● **Exercise description**: Copy the stretch of records from the line containing "Viewport: 339px width, 257px" through the line containing "click(45, 6)", swapping every "Instruction" for "Command" and leaving all else unchanged.

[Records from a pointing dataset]
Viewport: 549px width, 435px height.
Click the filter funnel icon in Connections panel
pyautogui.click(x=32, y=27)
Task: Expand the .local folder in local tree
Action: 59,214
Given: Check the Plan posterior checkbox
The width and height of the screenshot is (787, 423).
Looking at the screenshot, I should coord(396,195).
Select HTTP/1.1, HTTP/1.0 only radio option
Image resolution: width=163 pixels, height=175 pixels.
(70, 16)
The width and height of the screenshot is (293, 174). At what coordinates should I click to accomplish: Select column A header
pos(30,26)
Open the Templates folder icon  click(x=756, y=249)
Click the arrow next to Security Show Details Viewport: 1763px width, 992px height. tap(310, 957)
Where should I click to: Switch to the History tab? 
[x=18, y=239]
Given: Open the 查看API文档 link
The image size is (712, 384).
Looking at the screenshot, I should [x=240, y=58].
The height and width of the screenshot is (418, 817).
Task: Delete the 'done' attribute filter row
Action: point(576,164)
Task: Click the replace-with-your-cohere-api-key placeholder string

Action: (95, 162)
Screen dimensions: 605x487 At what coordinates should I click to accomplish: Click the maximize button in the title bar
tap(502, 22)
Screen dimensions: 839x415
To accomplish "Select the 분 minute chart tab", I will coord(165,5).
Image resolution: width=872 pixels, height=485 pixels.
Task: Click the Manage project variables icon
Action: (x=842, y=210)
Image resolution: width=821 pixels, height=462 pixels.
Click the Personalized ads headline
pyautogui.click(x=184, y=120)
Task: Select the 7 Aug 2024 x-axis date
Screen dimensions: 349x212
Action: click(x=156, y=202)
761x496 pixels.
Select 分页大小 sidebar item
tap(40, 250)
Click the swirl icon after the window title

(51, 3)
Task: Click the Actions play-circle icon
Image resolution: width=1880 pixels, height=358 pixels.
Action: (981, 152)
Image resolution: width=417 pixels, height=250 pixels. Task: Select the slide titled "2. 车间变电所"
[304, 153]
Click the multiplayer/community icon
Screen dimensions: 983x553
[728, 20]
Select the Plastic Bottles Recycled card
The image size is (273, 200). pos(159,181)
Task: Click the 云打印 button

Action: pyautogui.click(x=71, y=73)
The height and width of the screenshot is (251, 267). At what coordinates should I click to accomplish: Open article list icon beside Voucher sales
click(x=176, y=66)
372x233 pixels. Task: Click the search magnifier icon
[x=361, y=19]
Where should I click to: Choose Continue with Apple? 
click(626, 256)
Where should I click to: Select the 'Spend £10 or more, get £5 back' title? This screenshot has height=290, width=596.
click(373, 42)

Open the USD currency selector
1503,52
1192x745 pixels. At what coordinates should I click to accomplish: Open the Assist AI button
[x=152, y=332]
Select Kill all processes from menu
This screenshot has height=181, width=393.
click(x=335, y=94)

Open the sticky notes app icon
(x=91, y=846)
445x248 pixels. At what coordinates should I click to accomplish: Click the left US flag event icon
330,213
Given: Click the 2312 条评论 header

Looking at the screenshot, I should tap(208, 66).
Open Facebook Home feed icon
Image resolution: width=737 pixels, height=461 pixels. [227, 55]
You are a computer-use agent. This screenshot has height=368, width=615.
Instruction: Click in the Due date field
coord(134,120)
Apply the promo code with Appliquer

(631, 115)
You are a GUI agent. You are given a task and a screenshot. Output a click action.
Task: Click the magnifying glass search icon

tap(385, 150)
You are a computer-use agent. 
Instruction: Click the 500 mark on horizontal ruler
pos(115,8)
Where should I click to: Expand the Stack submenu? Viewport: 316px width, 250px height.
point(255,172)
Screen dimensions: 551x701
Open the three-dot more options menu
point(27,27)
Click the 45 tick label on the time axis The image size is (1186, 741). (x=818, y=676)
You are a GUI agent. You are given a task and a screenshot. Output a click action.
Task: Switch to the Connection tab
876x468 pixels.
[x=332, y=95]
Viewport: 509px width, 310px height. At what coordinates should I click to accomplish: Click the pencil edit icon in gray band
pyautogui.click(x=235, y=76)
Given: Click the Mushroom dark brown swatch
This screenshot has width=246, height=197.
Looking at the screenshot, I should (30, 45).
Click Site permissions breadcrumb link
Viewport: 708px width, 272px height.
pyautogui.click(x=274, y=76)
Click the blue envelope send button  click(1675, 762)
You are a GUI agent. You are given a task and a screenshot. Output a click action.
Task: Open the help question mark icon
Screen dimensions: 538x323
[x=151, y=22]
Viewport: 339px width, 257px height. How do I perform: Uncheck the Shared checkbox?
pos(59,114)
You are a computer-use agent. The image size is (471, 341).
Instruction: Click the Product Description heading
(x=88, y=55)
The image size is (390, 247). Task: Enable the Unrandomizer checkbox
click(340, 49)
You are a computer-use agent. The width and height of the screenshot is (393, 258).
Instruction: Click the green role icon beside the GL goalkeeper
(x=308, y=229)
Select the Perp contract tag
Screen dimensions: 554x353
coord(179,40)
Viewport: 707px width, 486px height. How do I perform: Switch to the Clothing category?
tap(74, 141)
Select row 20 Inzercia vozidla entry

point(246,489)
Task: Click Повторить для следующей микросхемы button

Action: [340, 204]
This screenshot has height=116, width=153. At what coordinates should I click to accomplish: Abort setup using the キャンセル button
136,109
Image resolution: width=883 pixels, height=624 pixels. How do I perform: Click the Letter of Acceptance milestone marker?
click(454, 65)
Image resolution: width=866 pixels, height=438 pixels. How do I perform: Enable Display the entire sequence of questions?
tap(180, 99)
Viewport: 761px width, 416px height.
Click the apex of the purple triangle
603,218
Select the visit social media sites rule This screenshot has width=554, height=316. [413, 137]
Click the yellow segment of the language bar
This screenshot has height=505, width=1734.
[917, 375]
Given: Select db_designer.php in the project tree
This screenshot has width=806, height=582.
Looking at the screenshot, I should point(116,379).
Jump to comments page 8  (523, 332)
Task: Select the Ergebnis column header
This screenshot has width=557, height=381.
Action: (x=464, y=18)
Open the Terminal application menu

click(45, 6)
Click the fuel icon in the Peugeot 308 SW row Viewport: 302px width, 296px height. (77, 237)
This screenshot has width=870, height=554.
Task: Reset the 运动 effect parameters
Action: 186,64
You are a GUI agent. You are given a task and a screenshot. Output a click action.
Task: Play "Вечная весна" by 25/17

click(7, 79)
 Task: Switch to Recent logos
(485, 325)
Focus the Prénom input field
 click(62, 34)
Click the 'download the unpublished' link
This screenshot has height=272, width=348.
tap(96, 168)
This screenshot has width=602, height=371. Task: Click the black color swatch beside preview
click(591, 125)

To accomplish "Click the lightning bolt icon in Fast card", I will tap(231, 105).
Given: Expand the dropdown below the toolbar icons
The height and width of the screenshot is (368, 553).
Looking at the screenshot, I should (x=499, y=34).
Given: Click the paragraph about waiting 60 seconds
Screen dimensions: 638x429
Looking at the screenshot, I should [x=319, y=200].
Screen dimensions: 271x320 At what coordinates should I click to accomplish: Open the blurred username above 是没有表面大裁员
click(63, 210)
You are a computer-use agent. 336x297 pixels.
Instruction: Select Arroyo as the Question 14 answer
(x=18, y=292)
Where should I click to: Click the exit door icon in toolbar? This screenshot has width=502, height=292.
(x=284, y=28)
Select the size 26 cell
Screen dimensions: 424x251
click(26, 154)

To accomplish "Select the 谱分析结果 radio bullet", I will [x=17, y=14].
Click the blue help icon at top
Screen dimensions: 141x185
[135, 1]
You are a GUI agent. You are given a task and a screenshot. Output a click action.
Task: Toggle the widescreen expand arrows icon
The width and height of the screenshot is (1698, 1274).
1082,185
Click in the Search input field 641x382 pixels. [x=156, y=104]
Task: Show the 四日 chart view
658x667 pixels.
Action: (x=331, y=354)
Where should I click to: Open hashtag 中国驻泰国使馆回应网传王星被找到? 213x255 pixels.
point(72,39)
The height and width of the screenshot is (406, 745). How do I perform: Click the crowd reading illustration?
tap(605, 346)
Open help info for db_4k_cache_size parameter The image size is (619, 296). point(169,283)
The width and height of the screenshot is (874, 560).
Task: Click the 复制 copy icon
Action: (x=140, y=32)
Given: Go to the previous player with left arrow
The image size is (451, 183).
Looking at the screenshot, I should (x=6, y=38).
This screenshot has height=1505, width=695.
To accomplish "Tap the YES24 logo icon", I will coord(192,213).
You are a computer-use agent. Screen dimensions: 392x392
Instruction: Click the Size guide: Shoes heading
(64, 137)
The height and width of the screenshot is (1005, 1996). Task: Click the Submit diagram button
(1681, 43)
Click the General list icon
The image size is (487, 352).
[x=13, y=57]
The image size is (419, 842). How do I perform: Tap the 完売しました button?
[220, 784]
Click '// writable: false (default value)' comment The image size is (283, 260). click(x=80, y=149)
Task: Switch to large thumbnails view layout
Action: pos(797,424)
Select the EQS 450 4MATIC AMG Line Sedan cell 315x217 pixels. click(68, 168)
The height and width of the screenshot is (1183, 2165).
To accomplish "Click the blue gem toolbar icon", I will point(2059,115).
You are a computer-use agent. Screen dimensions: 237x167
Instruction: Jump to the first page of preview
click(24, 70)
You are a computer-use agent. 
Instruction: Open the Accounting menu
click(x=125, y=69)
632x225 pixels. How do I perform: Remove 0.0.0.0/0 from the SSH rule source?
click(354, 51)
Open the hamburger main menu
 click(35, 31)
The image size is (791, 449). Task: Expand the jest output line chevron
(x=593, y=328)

● **Written answer**:
Viewport: 339px width, 257px height. How do I perform: Uncheck the Shared checkbox?
pos(59,114)
You are a computer-use agent. The image size is (471, 341).
Command: Click the Product Description heading
(x=88, y=55)
The image size is (390, 247). Task: Enable the Unrandomizer checkbox
click(340, 49)
You are a computer-use agent. The width and height of the screenshot is (393, 258).
Command: Click the green role icon beside the GL goalkeeper
(x=308, y=229)
Select the Perp contract tag
Screen dimensions: 554x353
coord(179,40)
Viewport: 707px width, 486px height. How do I perform: Switch to the Clothing category?
tap(74, 141)
Select row 20 Inzercia vozidla entry

point(246,489)
Task: Click Повторить для следующей микросхемы button

Action: [340, 204]
This screenshot has height=116, width=153. At what coordinates should I click to accomplish: Abort setup using the キャンセル button
136,109
Image resolution: width=883 pixels, height=624 pixels. How do I perform: Click the Letter of Acceptance milestone marker?
click(454, 65)
Image resolution: width=866 pixels, height=438 pixels. How do I perform: Enable Display the entire sequence of questions?
tap(180, 99)
Viewport: 761px width, 416px height.
Click the apex of the purple triangle
603,218
Select the visit social media sites rule This screenshot has width=554, height=316. [413, 137]
Click the yellow segment of the language bar
This screenshot has height=505, width=1734.
[917, 375]
Given: Select db_designer.php in the project tree
This screenshot has width=806, height=582.
Looking at the screenshot, I should point(116,379).
Jump to comments page 8  (523, 332)
Task: Select the Ergebnis column header
This screenshot has width=557, height=381.
Action: (x=464, y=18)
Open the Terminal application menu

click(45, 6)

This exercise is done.